The CSFN was launched some 20 years ago by Preston Manning as part think-tank, part practical training school, but not directly engaged in partisan politics. Manning is no longer involved and he did not attend his year, as he used to do as a benign patriarch. He has got his own conference to organize next month, a sort of Reform Party redux, aimed at firing up the western populism of 40 years ago.

The CSFN serves as an annual omnium gatherum of Canadian conservatives. Conservative premiers often attend, and last year Poilievre spoke.

This year it was all very Trumpy, and Donald Trump is a very different kind of conservative, if conservative at all. The program included three former Trump administration officials, various crypto and vaping advocates and, most improbably, had Imperial Tobacco introduce Patrick Deneen, the political philosopher-cum-guru to Vice-President JD Vance and quondam thesis supervisor of U.S. Secretary of Defence Pete Hegseth at Princeton.

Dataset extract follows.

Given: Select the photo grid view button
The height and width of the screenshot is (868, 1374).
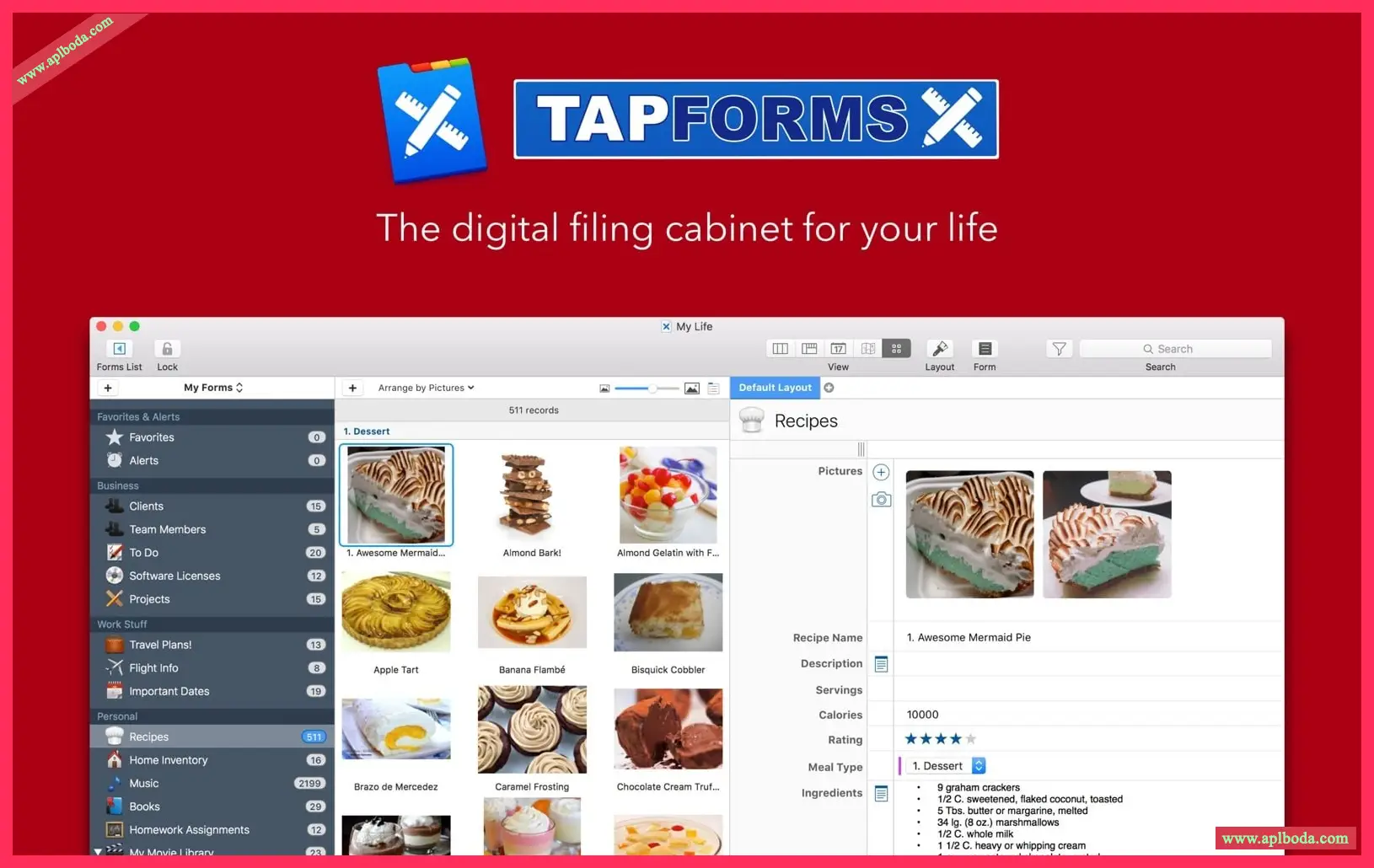Looking at the screenshot, I should point(896,349).
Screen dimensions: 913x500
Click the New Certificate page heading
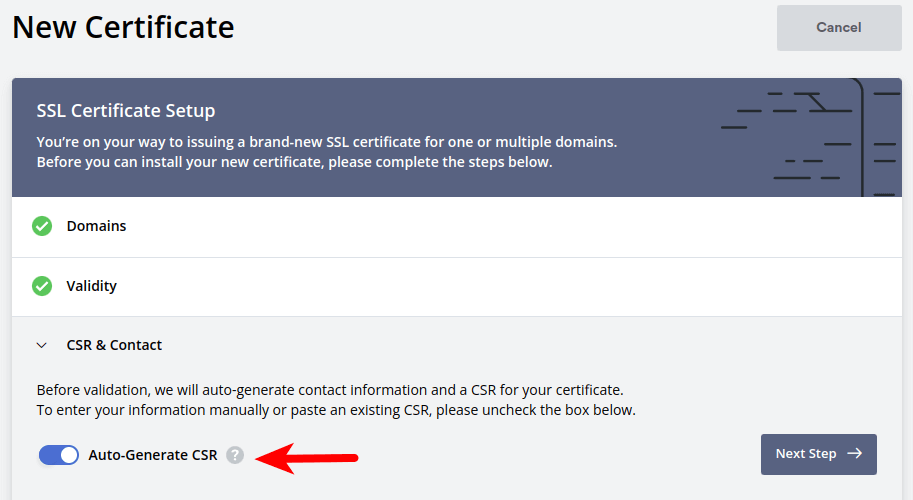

Premier Smith was certainly the lead attraction, a packed hall giving her a rapturous reception, while poor Prof. Deneen had a scattered few listening to an erudite condemnation of liberalism (both the progressive and conservative strains) root and branch. His advice to read George Grant’s Lament for a Nationwas a singular paean to the Red Tory tradition in Canadian conservatism.

The assembly, preoccupied with the federal election, was on balance discouraged that Poilievre may lose. He may not, and in these tumultuous few months in our politics, nothing should be assumed to be inevitable. But he is not cruising to a mammoth majority. It happens. Recall that in 2003, a biography of Paul Martin was published entitled Juggernaut. There was wide talk of a historic majority in the offing. He won a minority in 2004 and was out in 2006.

Smith herself knows something about the moment meeting her. In 2014, she abandoned the leadership of the Wildrose Party to cross the floor to join the Progressive Conservatives of Jim Prentice. It went very badly and in 2015 the New Democrats ended the 44-year Tory dynasty in Alberta. Smith bided her time and returned in 2022 to takeover the leadership of the United Conservative Party.

The UCP had been put together by Jason Kenney from the wreckage of 2015. That impressive coalition of PCs and Wildrose came asunder when the pandemic drove a piercing stake between the two principal wings of the coalition, urban and rural, establishment Tories and grassroots reformers, elite business interests and populist disrupters. The moment had shifted and even Kenney’s mighty majority win in 2019 was not sufficient to resist it.

Another figure at CSFN was John Baird, Stephen Harper’s foreign minister. Baird got his start in elected politics in the 1995 Ontario election won by Mike Harris, who had run as “The Taxfighter” in 1990. He came in third as Bob Rae’s New Democrats surprised everyone. By 1995, Ralph Klein in Alberta had slashed government spending and Paul Martin had done the same in Ottawa. The moment had shifted. The moment met Mike Harris, who was more or less the same as he was five years earlier.

Has another moment arrived? Poilievre was riding high five months ago. He was the same then as he is now.